North Carolina: 'In God We Trust' in Public Schools
The Shelby Star reports:
Izzi has been trying for the past three years to get the motto added to classrooms throughout North Carolina, with Gaston, Lincoln and Rutherford counties currently on his agenda. Izzi is a member of the American Family Association, a Mississippi-based Christian group that has been instrumental in getting the motto approved in 18 states, including South Carolina and Virginia.
The purpose of the motto, which Congress adopted in 1956 and is printed on U.S. currency, is to bring morals back to the classroom, said Bill Joles, owner of International Minute Press in Gastonia. “If we’re going to recapture the classroom, we’ve got to start somewhere,” Joles said. “I think this is the spot where we have opportunity to do that.”
Morals? Even if we grant that morals are absent from classrooms (which hardly seems credible), I can't think of any secular connection between trusting in God and morality. There are only religious connections — and that would mean that a primary supporter of the project is admitting that they want to post the signs for religious reasons.

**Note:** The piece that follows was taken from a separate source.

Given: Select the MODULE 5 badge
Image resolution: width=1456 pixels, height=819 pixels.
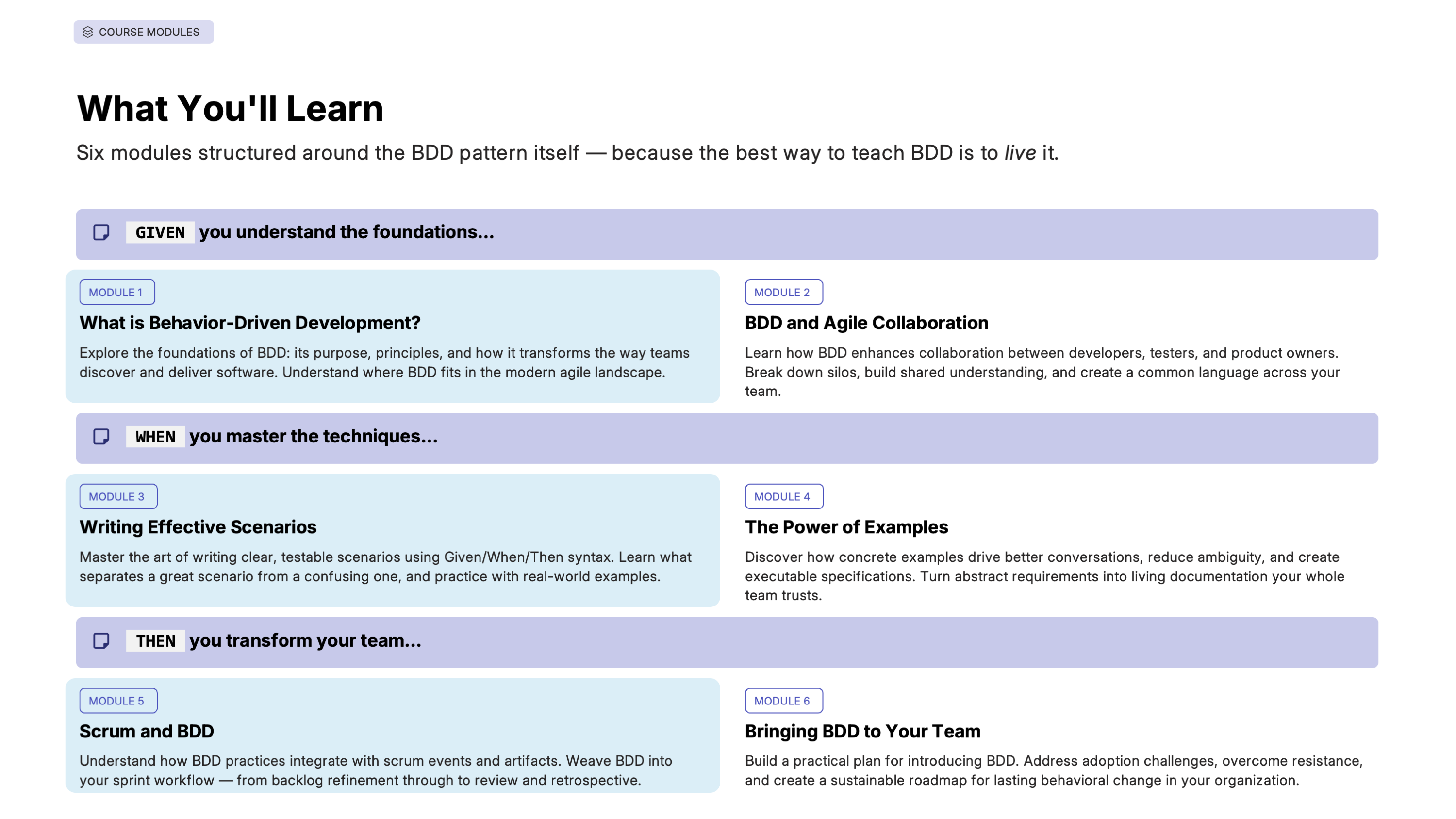Looking at the screenshot, I should (118, 700).
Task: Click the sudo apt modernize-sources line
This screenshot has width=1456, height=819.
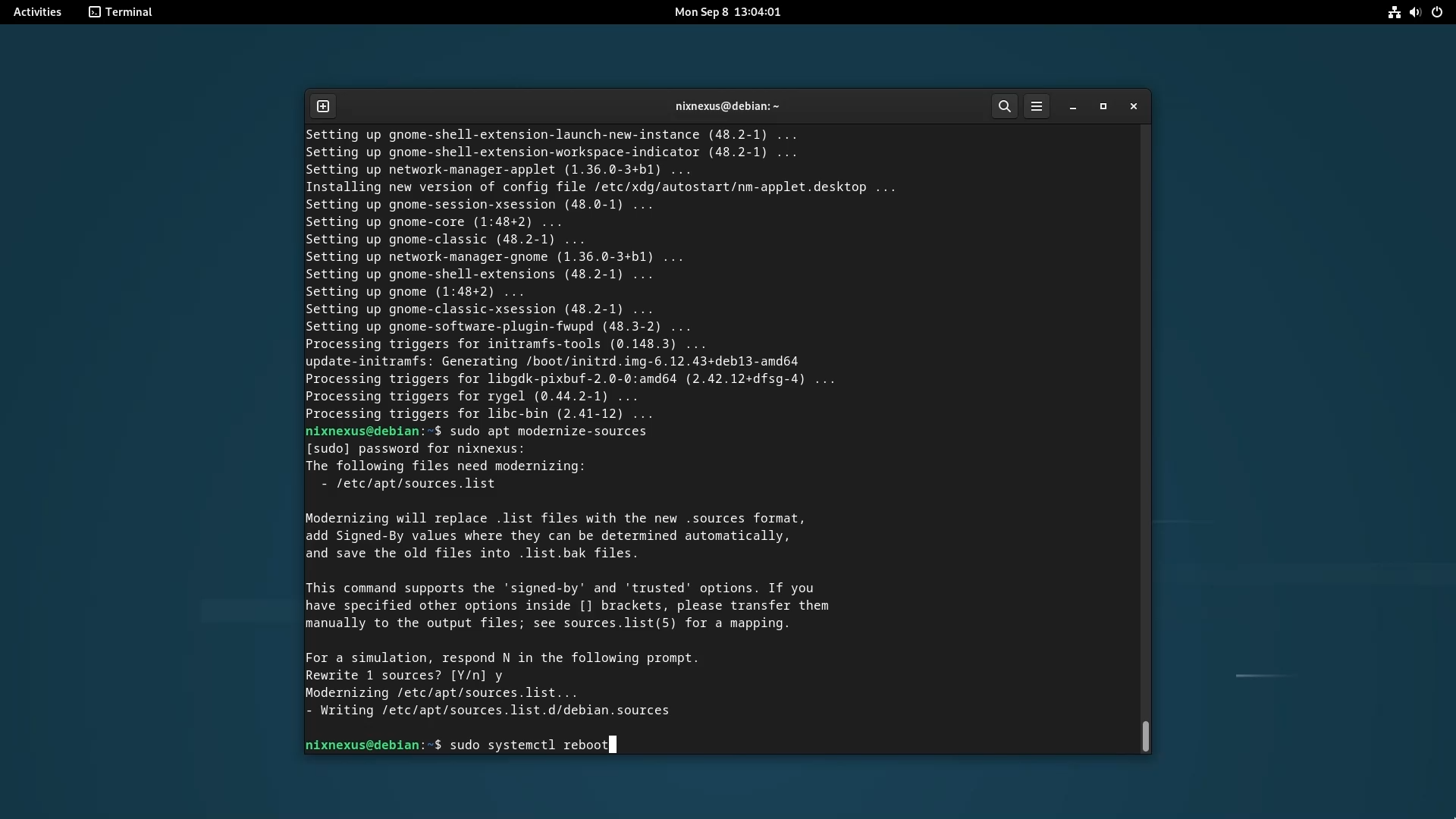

This won't come as a surprise to anyone. The Christian Right's complaint about the "absence" of their god in public schools isn't made on the basis for secular arguments; on the contrary, they oppose secularism generally, so why would they offer secular arguments for their agenda? Their complaint is fundamentally religious: they believe that America is a Christian Nation and, as such, should promote Christianity. That's the purpose of these signs: to promote Christian beliefs in public schools.